Apparently SFML can do it, but some hacking is involved to get the right picture on the right monitor and to simulate true fullscreen behavior. But that's solvable no doubt.
To give some precision about fullscreen stuff on Mac OS X.
First, like Ceylo said, windowed or fullscreen rendering should have the same performance. I don't have the reference on hand but Apple says so in its documentation (probably the OpenGL Programming Guide or something like that).

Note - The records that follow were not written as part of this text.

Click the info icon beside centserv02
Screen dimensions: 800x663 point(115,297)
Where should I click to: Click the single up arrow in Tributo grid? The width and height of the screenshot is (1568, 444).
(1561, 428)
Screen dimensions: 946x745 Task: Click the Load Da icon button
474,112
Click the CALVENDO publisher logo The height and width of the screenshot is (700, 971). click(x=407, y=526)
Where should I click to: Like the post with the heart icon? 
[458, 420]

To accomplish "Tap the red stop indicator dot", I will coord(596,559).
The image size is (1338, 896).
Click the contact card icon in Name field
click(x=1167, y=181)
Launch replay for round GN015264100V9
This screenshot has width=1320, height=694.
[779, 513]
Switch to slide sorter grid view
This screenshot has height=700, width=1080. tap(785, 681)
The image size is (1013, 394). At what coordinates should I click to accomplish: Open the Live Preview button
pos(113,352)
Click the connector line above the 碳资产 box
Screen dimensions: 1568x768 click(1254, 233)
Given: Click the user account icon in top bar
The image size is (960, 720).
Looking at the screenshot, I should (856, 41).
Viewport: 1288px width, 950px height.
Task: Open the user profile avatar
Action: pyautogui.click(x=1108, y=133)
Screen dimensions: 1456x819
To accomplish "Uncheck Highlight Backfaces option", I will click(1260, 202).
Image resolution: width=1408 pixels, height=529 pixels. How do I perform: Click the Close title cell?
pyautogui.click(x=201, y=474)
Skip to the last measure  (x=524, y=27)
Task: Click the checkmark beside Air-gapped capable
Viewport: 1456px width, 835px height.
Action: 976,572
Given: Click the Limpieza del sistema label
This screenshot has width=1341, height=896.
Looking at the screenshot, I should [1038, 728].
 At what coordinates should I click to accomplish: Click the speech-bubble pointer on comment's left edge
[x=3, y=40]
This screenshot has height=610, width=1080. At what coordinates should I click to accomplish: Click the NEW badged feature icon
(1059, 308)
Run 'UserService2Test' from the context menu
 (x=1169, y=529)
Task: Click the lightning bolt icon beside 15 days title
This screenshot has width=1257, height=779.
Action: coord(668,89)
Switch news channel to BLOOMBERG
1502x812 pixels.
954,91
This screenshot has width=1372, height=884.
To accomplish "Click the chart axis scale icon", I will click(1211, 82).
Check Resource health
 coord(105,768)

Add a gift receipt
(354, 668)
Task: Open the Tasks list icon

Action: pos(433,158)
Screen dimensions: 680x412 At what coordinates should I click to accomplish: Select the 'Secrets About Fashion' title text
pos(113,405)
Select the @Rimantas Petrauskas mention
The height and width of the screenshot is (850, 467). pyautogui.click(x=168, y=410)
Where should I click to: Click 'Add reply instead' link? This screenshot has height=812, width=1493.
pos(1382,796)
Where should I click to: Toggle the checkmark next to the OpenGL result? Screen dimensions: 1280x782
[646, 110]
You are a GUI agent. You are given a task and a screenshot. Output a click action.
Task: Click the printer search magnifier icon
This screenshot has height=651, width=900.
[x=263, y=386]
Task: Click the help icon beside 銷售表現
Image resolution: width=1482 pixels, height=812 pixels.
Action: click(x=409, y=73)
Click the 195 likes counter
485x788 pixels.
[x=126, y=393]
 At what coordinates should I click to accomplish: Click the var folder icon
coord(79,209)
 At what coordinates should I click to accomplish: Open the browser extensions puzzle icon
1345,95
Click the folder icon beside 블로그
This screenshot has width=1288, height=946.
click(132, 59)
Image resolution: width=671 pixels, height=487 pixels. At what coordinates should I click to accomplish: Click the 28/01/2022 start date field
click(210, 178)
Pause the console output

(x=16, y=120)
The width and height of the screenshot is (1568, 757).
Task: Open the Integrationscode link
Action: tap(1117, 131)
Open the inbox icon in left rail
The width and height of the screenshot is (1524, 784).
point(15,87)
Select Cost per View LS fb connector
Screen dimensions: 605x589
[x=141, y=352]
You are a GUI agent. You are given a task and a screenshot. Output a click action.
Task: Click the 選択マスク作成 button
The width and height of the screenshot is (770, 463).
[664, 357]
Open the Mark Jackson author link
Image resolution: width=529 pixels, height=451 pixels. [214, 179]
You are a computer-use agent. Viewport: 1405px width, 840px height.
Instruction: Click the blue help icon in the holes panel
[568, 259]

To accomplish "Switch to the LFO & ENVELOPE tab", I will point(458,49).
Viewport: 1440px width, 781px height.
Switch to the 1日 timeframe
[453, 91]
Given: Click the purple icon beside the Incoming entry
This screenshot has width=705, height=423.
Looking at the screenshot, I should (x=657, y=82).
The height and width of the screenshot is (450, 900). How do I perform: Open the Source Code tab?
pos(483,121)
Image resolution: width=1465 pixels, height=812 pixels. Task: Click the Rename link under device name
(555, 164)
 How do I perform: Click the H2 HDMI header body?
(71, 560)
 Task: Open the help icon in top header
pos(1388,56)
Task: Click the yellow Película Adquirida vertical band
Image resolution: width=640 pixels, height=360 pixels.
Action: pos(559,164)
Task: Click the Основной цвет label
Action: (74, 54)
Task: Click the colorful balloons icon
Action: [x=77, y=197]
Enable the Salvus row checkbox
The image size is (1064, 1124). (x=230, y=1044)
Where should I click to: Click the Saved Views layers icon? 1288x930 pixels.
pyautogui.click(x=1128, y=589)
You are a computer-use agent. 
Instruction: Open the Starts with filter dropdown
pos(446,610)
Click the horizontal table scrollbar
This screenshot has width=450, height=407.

Then, yes, as Ceylo and Laurent also said, SFML 2 will render by default on the primary screen. This is guaranteed. However, to be very accurate the primary is not defined by the dock but by the menu bar. For example if you set up an additional screen on a MacBook you can set it up as primary in the system preference panel (Display>Drag the white bar to the desired physical screen).
Now, if you need to render stuff on the secondary screen or both should not be hard. SFML 2 allows you to create your own customized window (NSWindow or NSView) and use it for SFML rendering. (See sf::Window::Create(handle) in documentation.)
You can very quickly create a NSView and put it in fullscreen with -enterFullScreenMode:withOptions: message. The first argument lets you choose the screen.
This should (never tested) work just fine on OS X 10.6 and you'll need a little trick to make it work on OS X 10.5 (which is explain in the Apple documentation – really no big deal). However, with OS X 10.7 you might have some troubles with fullscreen application : from my experience and a lot of people multiscreen is a MESS with Lion. For example, you cannot use your secondary screen with a fullscreen application. You can find more literature on the web if you want.
Despite that, I think (I'll have to try) default SFML fullscreen windows won't suffer from this lack of flexibility and still allow the users to use all their screens efficiently.